The problem:
A faithful, complete copy of the entries is the sole expected answer.

Collected data:

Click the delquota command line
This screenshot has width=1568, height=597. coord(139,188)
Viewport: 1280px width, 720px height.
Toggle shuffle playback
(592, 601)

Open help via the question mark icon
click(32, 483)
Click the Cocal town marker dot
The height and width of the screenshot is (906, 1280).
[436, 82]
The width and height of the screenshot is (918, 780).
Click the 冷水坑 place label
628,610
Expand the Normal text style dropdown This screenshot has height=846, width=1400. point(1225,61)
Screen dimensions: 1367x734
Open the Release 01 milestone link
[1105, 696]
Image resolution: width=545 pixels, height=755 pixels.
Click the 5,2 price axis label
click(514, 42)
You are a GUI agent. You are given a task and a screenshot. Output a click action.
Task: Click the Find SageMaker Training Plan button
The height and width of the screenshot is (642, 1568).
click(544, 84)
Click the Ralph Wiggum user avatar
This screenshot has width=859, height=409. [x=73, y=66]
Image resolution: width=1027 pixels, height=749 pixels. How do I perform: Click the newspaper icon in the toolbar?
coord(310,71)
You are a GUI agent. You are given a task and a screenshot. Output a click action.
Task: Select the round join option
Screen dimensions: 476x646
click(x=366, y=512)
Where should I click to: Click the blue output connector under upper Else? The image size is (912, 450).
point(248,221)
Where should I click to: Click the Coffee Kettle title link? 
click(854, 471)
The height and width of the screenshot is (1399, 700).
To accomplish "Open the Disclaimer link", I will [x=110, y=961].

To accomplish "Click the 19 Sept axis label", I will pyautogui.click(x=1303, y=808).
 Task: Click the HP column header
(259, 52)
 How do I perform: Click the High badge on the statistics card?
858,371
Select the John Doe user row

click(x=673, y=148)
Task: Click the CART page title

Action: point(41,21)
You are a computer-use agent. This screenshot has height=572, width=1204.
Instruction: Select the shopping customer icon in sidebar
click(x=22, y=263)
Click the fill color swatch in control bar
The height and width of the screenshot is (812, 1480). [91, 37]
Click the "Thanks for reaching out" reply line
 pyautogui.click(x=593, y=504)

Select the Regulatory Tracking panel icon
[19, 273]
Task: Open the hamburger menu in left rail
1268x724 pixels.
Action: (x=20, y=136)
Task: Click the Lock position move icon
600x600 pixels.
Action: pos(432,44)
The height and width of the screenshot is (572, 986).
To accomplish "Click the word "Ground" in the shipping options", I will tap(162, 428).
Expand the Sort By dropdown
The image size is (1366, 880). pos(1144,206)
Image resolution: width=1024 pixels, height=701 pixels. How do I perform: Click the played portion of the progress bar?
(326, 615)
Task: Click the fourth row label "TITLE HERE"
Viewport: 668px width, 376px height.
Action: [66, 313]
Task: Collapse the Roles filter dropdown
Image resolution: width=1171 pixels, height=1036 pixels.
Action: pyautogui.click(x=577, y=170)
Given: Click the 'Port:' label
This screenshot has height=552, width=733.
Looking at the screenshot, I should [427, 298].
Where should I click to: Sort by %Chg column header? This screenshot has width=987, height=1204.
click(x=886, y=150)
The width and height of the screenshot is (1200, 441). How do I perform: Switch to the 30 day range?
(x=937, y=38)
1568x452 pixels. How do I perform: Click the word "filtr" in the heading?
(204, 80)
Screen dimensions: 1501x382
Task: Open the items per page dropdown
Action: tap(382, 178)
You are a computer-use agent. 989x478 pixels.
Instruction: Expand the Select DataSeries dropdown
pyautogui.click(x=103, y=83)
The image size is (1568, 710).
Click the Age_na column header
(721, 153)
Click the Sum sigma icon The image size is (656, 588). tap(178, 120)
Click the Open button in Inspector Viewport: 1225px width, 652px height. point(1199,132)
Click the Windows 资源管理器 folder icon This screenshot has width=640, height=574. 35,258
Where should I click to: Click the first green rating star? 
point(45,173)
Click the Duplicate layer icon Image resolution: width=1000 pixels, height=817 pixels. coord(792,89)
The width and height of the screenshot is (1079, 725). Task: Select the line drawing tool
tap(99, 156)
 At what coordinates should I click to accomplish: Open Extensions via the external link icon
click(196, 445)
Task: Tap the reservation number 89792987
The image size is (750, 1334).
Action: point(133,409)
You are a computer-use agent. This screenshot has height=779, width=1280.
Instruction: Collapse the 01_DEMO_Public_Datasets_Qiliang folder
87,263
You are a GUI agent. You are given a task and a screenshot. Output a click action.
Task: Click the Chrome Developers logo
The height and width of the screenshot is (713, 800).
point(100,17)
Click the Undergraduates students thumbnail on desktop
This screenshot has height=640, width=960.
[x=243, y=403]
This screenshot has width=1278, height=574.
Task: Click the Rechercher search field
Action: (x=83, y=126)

Solution to this exercise:
Click the delquota command line
This screenshot has width=1568, height=597. coord(139,188)
Viewport: 1280px width, 720px height.
Toggle shuffle playback
(592, 601)

Open help via the question mark icon
click(32, 483)
Click the Cocal town marker dot
The height and width of the screenshot is (906, 1280).
[436, 82]
The width and height of the screenshot is (918, 780).
Click the 冷水坑 place label
628,610
Expand the Normal text style dropdown This screenshot has height=846, width=1400. point(1225,61)
Screen dimensions: 1367x734
Open the Release 01 milestone link
[1105, 696]
Image resolution: width=545 pixels, height=755 pixels.
Click the 5,2 price axis label
click(514, 42)
You are a GUI agent. You are given a task and a screenshot. Output a click action.
Task: Click the Find SageMaker Training Plan button
The height and width of the screenshot is (642, 1568).
click(544, 84)
Click the Ralph Wiggum user avatar
This screenshot has width=859, height=409. [x=73, y=66]
Image resolution: width=1027 pixels, height=749 pixels. How do I perform: Click the newspaper icon in the toolbar?
coord(310,71)
You are a GUI agent. You are given a task and a screenshot. Output a click action.
Task: Select the round join option
Screen dimensions: 476x646
click(x=366, y=512)
Where should I click to: Click the blue output connector under upper Else? The image size is (912, 450).
point(248,221)
Where should I click to: Click the Coffee Kettle title link? 
click(854, 471)
The height and width of the screenshot is (1399, 700).
To accomplish "Open the Disclaimer link", I will [x=110, y=961].

To accomplish "Click the 19 Sept axis label", I will pyautogui.click(x=1303, y=808).
 Task: Click the HP column header
(259, 52)
 How do I perform: Click the High badge on the statistics card?
858,371
Select the John Doe user row

click(x=673, y=148)
Task: Click the CART page title

Action: point(41,21)
You are a computer-use agent. This screenshot has height=572, width=1204.
Instruction: Select the shopping customer icon in sidebar
click(x=22, y=263)
Click the fill color swatch in control bar
The height and width of the screenshot is (812, 1480). [91, 37]
Click the "Thanks for reaching out" reply line
 pyautogui.click(x=593, y=504)

Select the Regulatory Tracking panel icon
[19, 273]
Task: Open the hamburger menu in left rail
1268x724 pixels.
Action: (x=20, y=136)
Task: Click the Lock position move icon
600x600 pixels.
Action: pos(432,44)
The height and width of the screenshot is (572, 986).
To accomplish "Click the word "Ground" in the shipping options", I will tap(162, 428).
Expand the Sort By dropdown
The image size is (1366, 880). pos(1144,206)
Image resolution: width=1024 pixels, height=701 pixels. How do I perform: Click the played portion of the progress bar?
(326, 615)
Task: Click the fourth row label "TITLE HERE"
Viewport: 668px width, 376px height.
Action: [66, 313]
Task: Collapse the Roles filter dropdown
Image resolution: width=1171 pixels, height=1036 pixels.
Action: pyautogui.click(x=577, y=170)
Given: Click the 'Port:' label
This screenshot has height=552, width=733.
Looking at the screenshot, I should [427, 298].
Where should I click to: Sort by %Chg column header? This screenshot has width=987, height=1204.
click(x=886, y=150)
The width and height of the screenshot is (1200, 441). How do I perform: Switch to the 30 day range?
(x=937, y=38)
1568x452 pixels. How do I perform: Click the word "filtr" in the heading?
(204, 80)
Screen dimensions: 1501x382
Task: Open the items per page dropdown
Action: tap(382, 178)
You are a computer-use agent. 989x478 pixels.
Instruction: Expand the Select DataSeries dropdown
pyautogui.click(x=103, y=83)
The image size is (1568, 710).
Click the Age_na column header
(721, 153)
Click the Sum sigma icon The image size is (656, 588). tap(178, 120)
Click the Open button in Inspector Viewport: 1225px width, 652px height. point(1199,132)
Click the Windows 资源管理器 folder icon This screenshot has width=640, height=574. 35,258
Where should I click to: Click the first green rating star? 
point(45,173)
Click the Duplicate layer icon Image resolution: width=1000 pixels, height=817 pixels. coord(792,89)
The width and height of the screenshot is (1079, 725). Task: Select the line drawing tool
tap(99, 156)
 At what coordinates should I click to accomplish: Open Extensions via the external link icon
click(196, 445)
Task: Tap the reservation number 89792987
The image size is (750, 1334).
Action: point(133,409)
You are a computer-use agent. This screenshot has height=779, width=1280.
Instruction: Collapse the 01_DEMO_Public_Datasets_Qiliang folder
87,263
You are a GUI agent. You are given a task and a screenshot. Output a click action.
Task: Click the Chrome Developers logo
The height and width of the screenshot is (713, 800).
point(100,17)
Click the Undergraduates students thumbnail on desktop
This screenshot has height=640, width=960.
[x=243, y=403]
This screenshot has width=1278, height=574.
Task: Click the Rechercher search field
Action: (x=83, y=126)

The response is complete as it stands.